[Element lookup records]
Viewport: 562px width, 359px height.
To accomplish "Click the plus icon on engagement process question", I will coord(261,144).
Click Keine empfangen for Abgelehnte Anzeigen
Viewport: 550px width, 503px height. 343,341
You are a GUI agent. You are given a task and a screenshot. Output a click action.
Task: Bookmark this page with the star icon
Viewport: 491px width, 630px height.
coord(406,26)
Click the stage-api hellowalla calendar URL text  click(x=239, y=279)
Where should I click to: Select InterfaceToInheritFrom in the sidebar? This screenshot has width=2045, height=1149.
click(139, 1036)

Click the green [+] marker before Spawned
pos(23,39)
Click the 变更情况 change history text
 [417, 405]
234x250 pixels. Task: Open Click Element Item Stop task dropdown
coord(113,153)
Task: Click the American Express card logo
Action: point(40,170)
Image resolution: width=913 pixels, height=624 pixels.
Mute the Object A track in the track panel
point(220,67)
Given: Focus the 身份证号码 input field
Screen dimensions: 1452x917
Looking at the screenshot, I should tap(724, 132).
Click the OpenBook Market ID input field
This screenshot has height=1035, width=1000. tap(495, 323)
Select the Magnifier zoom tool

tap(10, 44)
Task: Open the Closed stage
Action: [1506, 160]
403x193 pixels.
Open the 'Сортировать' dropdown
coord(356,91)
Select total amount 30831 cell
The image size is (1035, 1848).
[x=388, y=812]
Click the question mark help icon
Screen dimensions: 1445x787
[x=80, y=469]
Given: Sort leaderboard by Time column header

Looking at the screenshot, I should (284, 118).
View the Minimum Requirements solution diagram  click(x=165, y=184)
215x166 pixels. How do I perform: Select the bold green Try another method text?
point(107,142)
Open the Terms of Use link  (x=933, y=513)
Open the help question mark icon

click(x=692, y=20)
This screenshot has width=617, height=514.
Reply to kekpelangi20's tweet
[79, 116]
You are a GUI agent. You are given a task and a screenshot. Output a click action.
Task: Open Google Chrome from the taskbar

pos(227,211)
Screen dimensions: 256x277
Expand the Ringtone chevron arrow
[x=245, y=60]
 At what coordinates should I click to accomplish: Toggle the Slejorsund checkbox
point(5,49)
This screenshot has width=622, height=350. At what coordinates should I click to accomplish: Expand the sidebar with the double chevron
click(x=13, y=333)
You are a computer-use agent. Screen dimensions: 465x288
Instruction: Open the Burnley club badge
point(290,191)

TASK OBJECTIVE ▸
Show each line of the listing above that contains the string "stage". Case counts.

RESPONSE ▸
Click the stage-api hellowalla calendar URL text  click(x=239, y=279)
Task: Open the Closed stage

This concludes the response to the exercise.